The World Health Organization (WHO) recently shared, through its website, a new scientific study that collects the different modes of contagion by the coronavirus. A post that directly targets “respiratory droplets larger than five microns”, main responsible for contagion between people since the first cases began to be registered last December in China.
As the study explains, based on the analysis of 75,465 cases of COVID-19 in China, respiratory infections can be transmitted through droplets of different sizes. When the droplets have a diameter greater than five microns, they are considered respiratory droplets. and, when they have a diameter less than said amount, they are called droplet nuclei. After analyzing thousands of cases in China, experts say that respiratory droplets are what facilitate contagion.
This is how “potentially infectious” droplets are transmitted
According to this publication, transmission occurs the moment a person is in close contact with someone who has respiratory symptoms. Every time a person is located within a radius of less than one meter from the infected person, they run the risk that both their mucous membranes (nose and mouth), as well as their conjunctive membrane (eyes), are exposed to said droplets. A series of drops that, according to the WHO, are “potentially infectious”.
As stated in the latest study published by the World Health Organization, transmission of the virus goes beyond direct contact. The WHO clarifies that transmission by indirect contact with surfaces or objects used by the infected person is also possible. For the same reason, the body reminds us of the importance of washing our hands regularly and disinfecting those products and surfaces that we touch regularly.

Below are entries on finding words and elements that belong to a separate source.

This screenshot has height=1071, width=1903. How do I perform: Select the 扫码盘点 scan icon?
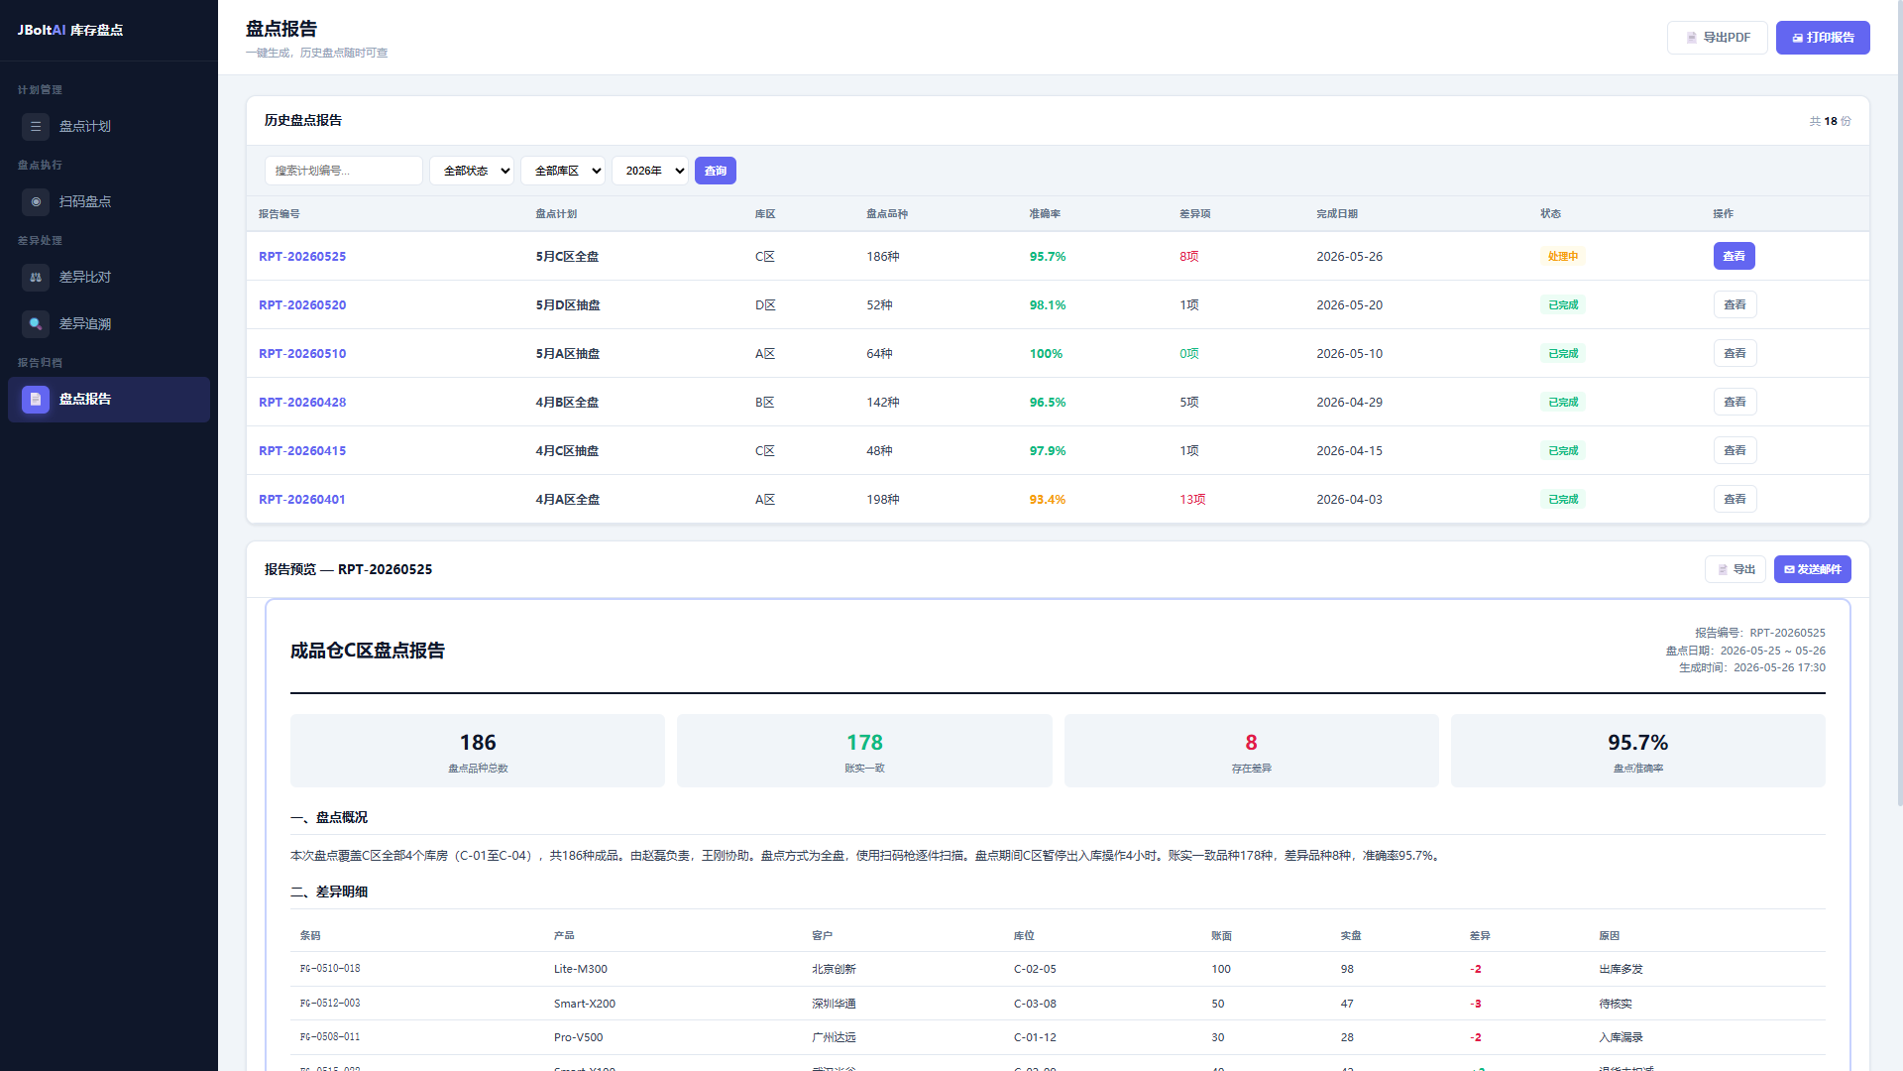[x=36, y=202]
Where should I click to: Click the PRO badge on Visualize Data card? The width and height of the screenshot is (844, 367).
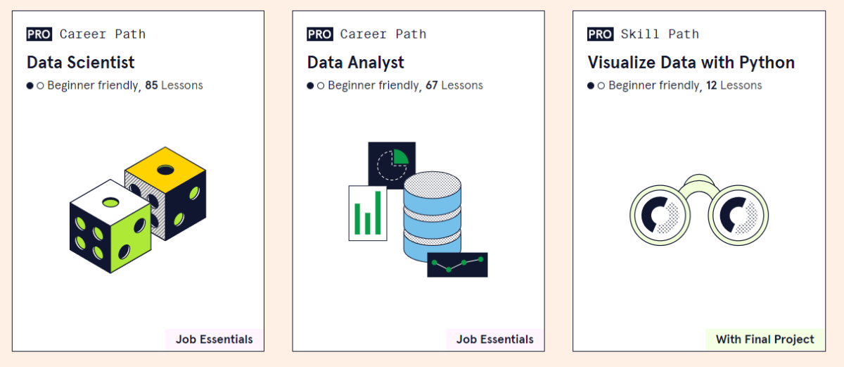point(600,34)
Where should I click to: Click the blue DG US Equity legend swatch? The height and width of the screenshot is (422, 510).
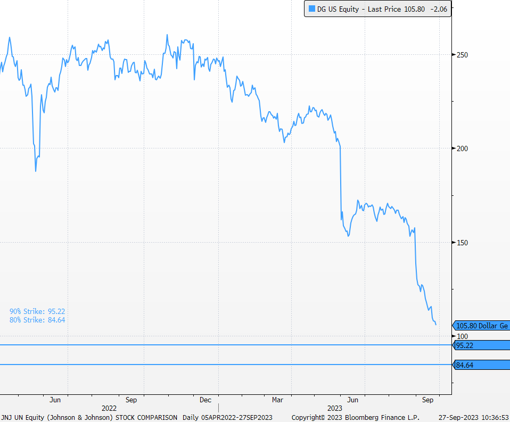[311, 10]
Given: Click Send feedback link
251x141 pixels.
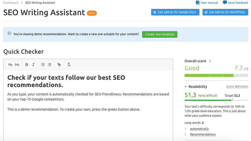Looking at the screenshot, I should coord(235,3).
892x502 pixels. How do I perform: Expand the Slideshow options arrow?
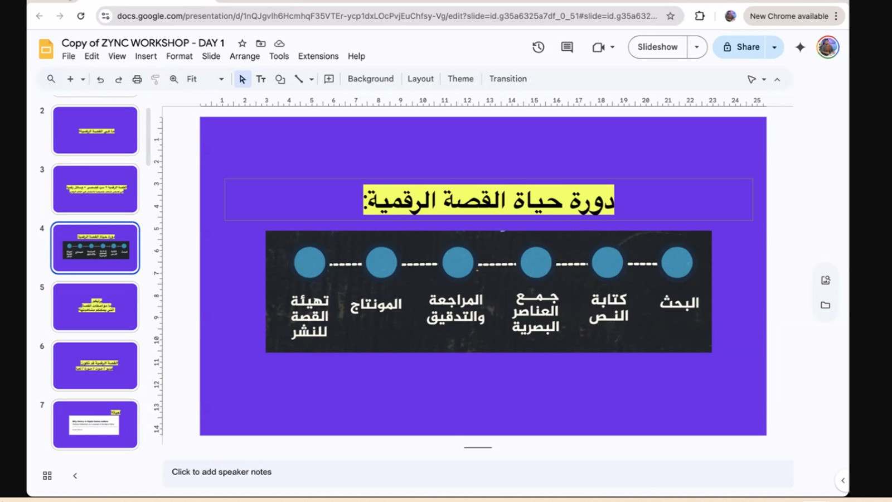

“If you walk down the street there is no risk of transmitting the disease”
Regarding the airborne transmission of the virus, the WHO recalls that it is different from the transmission of drops since refers to the presence of microbes within them. According to the World Health Organization, droplet nuclei can remain in the air for long periods of time and be transmitted to others at distances greater than one meter. However, the agency has wanted to emphasize the scant scientific evidence that exists about the possibility that the new coronavirus is transmitted through the air. Only in specific circumstances and settings where aerosol-generating supportive procedures or treatments are performed.
For that reason, not. There is no risk of contagion by coronavirus when breathing in the street. This was announced this Monday by la doctor from the Center for Coordination of Health Alerts and Emergencies Maria Jose Sierra, who recognizes that there is no risk of environmental contamination: “If one walks down the street there is no risk of transmitting the disease. The problem is being in contact with someone who has the infection.”